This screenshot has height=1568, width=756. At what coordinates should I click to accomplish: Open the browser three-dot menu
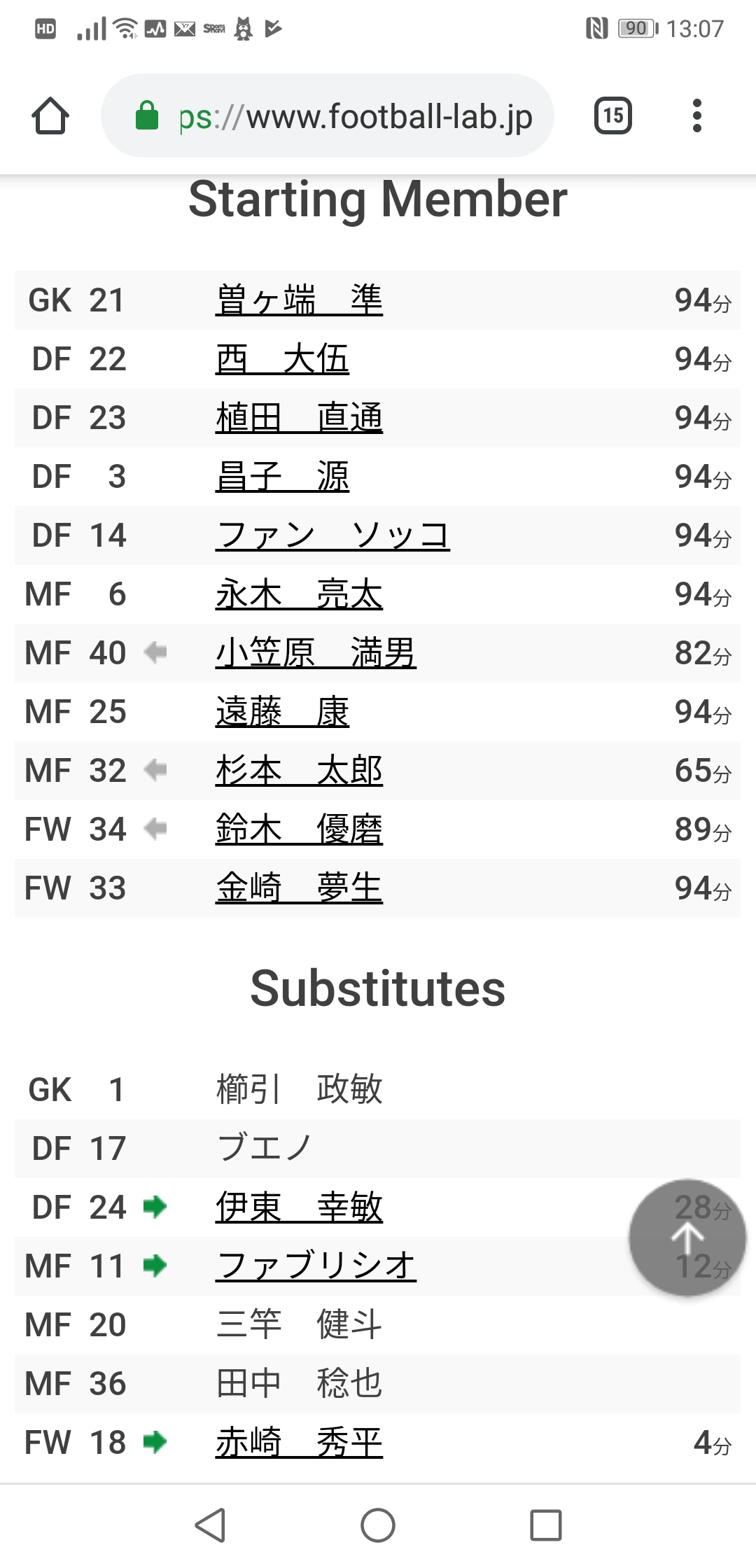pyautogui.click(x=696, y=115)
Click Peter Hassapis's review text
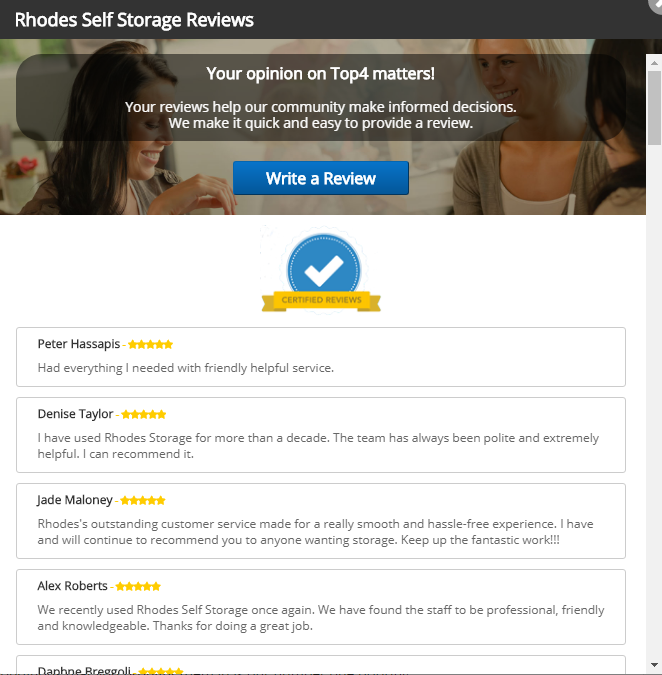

== == ==

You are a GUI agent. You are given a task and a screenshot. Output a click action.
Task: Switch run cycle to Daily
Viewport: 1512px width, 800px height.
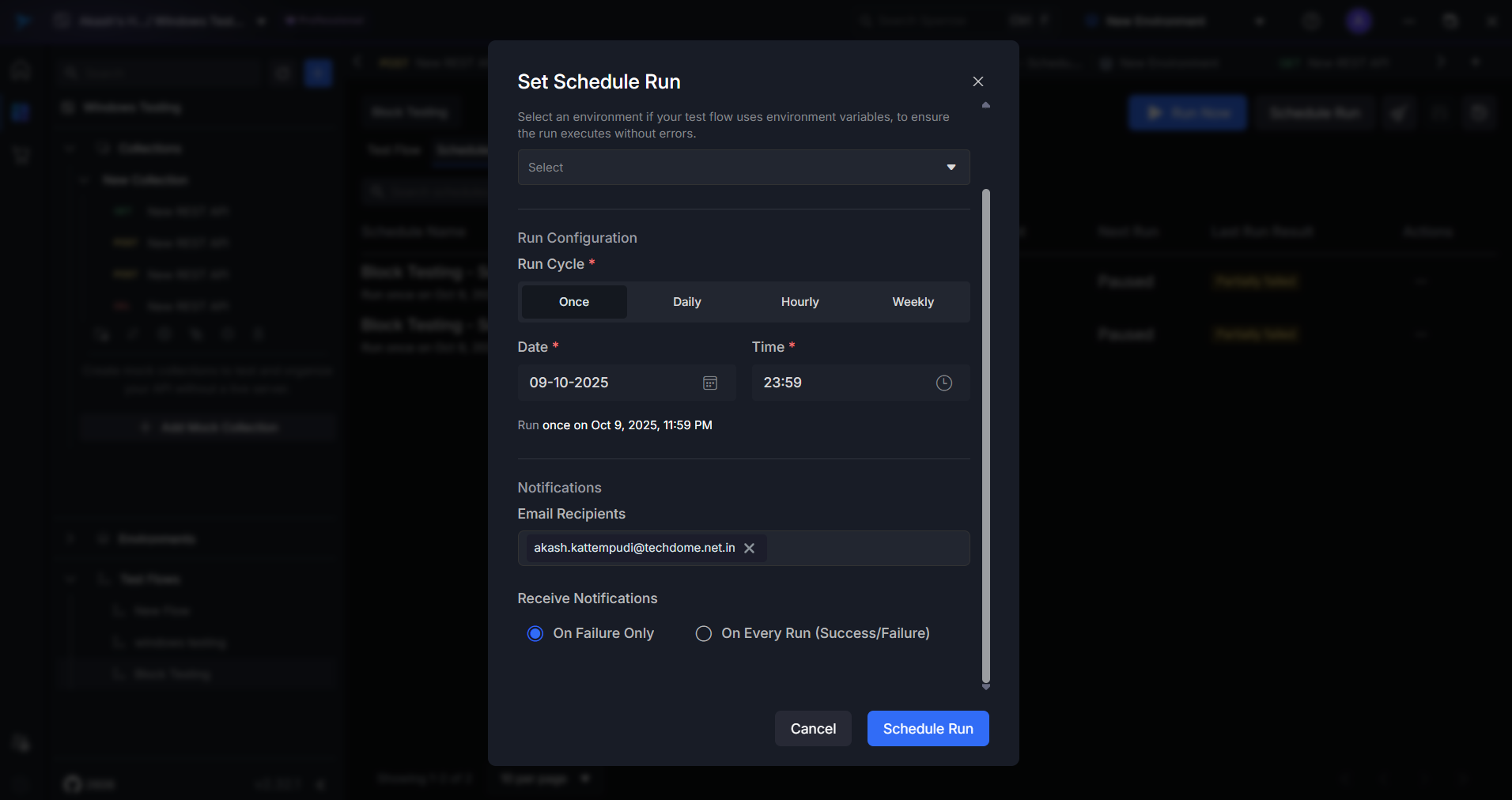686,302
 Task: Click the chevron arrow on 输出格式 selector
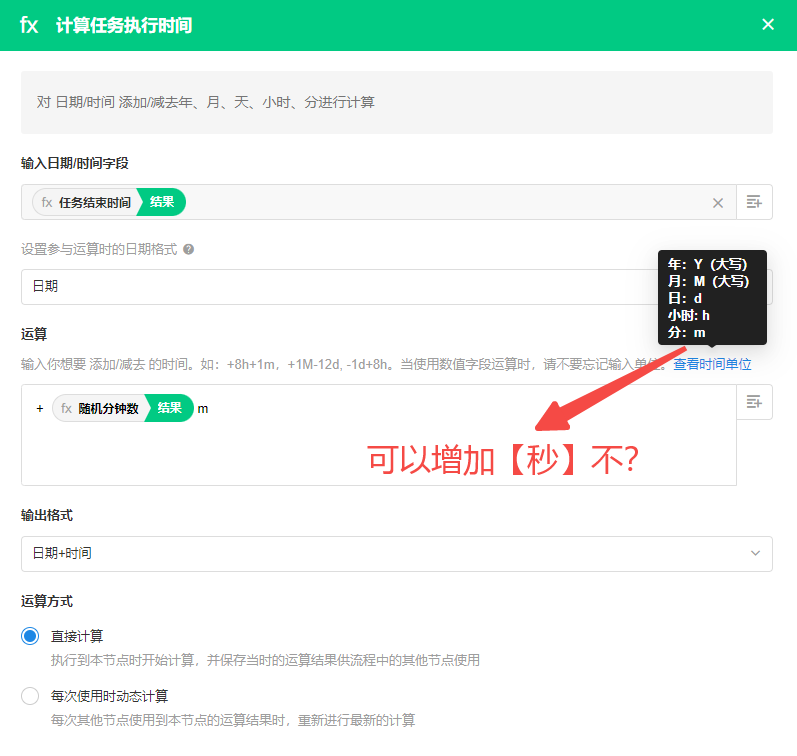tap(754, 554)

== == ==

◆ **Brief**: What are the lines in the records above, word for word, from the one containing "This screenshot has" through the one containing "Click Peter Hassapis's review text", both ends included and pictures left out?

◆ **Answer to this problem**:
This screenshot has height=1568, width=756. At what coordinates should I click to accomplish: Open the browser three-dot menu
pyautogui.click(x=696, y=115)
Click Peter Hassapis's review text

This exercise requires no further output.